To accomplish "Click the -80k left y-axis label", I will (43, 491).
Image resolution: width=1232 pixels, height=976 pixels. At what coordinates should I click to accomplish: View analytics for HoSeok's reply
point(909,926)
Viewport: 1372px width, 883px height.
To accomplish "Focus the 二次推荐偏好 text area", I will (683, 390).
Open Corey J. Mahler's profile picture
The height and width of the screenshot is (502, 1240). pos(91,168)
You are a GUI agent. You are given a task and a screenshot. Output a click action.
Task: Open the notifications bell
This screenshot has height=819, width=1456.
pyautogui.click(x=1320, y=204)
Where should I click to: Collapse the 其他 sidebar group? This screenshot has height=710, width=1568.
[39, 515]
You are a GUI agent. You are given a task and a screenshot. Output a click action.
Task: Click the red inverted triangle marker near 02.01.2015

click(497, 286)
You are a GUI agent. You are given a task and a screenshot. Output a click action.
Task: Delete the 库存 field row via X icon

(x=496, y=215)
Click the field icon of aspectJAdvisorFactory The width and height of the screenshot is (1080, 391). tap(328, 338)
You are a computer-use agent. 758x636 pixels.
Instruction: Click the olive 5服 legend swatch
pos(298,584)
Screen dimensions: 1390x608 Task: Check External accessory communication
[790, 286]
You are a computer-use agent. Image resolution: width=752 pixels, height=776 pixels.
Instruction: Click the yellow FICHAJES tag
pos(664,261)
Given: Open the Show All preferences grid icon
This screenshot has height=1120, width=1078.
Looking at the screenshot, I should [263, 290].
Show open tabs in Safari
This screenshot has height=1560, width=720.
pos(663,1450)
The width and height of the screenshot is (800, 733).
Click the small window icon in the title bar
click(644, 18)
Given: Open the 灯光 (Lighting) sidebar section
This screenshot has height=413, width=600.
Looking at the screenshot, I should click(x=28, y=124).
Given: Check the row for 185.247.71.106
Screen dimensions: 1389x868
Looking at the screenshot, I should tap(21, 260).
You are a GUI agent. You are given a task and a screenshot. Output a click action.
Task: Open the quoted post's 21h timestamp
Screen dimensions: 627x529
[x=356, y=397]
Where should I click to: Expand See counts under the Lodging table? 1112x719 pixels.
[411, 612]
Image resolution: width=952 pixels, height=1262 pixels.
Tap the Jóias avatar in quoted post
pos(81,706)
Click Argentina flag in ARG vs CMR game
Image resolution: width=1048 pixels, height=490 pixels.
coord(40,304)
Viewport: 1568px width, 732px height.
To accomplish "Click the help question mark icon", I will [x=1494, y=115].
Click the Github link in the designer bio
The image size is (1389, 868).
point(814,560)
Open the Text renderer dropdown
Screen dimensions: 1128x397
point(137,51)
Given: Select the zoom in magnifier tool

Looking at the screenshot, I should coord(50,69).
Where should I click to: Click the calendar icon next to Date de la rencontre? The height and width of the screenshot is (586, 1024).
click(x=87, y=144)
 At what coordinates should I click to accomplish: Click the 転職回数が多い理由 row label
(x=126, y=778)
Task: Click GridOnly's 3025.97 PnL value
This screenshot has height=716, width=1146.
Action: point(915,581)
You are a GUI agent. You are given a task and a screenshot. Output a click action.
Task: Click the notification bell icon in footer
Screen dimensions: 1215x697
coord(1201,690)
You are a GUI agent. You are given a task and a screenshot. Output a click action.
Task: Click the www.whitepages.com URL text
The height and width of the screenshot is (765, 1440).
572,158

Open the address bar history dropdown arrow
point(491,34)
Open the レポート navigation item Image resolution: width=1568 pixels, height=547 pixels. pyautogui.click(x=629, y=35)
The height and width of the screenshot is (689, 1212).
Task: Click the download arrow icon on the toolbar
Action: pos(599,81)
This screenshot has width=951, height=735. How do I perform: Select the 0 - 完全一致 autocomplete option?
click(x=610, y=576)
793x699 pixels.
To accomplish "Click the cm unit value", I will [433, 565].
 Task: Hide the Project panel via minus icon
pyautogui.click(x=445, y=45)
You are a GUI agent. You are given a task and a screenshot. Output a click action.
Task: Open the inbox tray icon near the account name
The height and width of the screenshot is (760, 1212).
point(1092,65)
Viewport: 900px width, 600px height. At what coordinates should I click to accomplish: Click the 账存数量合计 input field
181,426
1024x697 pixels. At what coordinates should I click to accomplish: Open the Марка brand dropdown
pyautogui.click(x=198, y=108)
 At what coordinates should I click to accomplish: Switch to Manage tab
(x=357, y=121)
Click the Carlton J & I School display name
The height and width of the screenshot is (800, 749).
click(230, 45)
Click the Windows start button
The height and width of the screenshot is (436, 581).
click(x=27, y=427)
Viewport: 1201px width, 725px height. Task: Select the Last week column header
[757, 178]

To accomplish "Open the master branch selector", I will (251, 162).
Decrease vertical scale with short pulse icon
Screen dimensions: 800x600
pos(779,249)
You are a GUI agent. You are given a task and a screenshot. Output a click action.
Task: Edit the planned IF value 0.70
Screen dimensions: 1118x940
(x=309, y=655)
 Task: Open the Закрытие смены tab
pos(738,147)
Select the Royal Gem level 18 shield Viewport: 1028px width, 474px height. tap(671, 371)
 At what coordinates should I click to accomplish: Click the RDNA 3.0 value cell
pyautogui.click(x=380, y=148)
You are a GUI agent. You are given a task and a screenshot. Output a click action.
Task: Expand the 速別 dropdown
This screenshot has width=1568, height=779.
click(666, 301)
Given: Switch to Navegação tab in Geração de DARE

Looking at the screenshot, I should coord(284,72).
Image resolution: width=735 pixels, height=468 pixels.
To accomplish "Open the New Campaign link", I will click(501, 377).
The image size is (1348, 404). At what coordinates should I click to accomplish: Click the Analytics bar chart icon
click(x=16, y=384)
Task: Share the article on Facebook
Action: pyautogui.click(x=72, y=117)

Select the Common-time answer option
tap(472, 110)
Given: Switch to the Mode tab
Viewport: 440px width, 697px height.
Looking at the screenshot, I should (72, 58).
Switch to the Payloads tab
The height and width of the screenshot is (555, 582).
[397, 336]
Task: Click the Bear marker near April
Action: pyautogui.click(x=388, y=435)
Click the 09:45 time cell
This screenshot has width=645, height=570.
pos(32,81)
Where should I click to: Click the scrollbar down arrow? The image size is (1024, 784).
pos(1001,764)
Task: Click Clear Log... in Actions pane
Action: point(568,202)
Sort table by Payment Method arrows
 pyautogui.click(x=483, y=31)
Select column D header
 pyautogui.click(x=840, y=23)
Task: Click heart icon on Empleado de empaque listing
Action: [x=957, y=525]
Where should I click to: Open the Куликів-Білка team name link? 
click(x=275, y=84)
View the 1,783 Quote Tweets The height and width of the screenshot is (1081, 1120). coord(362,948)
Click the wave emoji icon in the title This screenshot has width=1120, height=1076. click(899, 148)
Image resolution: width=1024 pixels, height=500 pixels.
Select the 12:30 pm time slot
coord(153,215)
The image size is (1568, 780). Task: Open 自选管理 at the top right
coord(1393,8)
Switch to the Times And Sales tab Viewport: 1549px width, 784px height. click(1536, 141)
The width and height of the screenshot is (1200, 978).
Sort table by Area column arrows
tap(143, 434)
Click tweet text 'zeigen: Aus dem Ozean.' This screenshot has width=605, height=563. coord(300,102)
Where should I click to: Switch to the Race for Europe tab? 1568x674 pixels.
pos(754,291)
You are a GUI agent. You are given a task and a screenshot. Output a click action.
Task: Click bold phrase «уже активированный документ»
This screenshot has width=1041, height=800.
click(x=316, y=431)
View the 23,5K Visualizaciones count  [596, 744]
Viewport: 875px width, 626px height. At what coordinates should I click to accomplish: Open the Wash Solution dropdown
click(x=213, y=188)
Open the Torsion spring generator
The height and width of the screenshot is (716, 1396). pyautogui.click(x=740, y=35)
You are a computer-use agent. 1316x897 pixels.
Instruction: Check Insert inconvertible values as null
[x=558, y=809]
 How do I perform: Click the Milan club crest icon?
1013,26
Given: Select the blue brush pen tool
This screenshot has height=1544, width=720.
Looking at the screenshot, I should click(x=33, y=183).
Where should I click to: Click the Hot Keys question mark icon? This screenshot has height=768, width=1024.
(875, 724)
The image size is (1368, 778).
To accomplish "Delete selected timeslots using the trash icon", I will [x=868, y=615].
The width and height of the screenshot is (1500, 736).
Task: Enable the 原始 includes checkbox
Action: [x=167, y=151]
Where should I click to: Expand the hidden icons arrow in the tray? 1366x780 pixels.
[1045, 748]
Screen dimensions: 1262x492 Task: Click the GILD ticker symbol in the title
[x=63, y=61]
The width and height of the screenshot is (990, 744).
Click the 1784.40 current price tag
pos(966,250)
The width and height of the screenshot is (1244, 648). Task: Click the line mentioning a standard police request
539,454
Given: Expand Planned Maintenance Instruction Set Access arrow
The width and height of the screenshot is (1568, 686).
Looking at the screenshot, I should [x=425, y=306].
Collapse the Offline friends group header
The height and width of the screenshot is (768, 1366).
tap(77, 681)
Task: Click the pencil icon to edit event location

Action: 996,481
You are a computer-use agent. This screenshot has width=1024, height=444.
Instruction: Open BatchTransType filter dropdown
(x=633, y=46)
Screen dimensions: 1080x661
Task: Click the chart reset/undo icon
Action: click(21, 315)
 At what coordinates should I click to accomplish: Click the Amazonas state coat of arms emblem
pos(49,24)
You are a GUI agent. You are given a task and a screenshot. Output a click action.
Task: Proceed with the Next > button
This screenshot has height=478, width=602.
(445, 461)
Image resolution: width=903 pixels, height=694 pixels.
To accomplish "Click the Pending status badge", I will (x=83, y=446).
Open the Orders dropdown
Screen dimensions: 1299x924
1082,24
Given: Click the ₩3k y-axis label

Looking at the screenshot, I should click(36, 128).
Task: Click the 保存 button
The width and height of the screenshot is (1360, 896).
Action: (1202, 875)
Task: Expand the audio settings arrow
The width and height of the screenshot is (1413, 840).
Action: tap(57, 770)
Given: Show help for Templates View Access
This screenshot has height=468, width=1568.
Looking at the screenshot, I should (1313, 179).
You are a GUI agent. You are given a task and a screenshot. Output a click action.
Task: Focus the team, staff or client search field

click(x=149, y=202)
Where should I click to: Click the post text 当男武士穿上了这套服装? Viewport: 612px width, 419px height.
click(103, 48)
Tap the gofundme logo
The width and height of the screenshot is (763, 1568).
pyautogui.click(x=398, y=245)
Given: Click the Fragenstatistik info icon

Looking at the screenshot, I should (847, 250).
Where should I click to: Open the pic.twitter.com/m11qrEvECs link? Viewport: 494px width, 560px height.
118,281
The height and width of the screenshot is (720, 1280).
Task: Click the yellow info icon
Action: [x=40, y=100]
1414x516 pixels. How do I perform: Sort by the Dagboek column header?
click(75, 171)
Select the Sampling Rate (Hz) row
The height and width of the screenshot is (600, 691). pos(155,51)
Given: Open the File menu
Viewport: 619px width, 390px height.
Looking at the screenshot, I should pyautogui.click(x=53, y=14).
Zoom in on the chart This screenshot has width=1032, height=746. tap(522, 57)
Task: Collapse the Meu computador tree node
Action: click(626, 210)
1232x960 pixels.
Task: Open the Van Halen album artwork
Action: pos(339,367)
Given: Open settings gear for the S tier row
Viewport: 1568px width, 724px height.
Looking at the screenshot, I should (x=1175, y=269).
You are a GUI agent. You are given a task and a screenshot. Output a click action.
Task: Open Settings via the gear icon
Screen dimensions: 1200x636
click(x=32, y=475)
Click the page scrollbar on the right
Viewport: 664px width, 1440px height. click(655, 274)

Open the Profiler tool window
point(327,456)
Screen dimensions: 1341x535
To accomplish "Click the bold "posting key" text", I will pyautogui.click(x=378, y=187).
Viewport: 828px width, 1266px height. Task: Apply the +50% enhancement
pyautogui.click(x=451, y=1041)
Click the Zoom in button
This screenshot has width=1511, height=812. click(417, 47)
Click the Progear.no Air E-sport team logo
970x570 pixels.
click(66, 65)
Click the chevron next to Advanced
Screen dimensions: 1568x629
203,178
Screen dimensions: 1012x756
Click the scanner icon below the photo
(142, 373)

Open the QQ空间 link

◆ ◆ ◆ ◆

Write down exactly the line with "Open the Profiler tool window", then each line after it through the end of the data.

Open the Profiler tool window
point(327,456)
Screen dimensions: 1341x535
To accomplish "Click the bold "posting key" text", I will pyautogui.click(x=378, y=187).
Viewport: 828px width, 1266px height. Task: Apply the +50% enhancement
pyautogui.click(x=451, y=1041)
Click the Zoom in button
This screenshot has width=1511, height=812. click(417, 47)
Click the Progear.no Air E-sport team logo
970x570 pixels.
click(66, 65)
Click the chevron next to Advanced
Screen dimensions: 1568x629
203,178
Screen dimensions: 1012x756
Click the scanner icon below the photo
(142, 373)

Open the QQ空间 link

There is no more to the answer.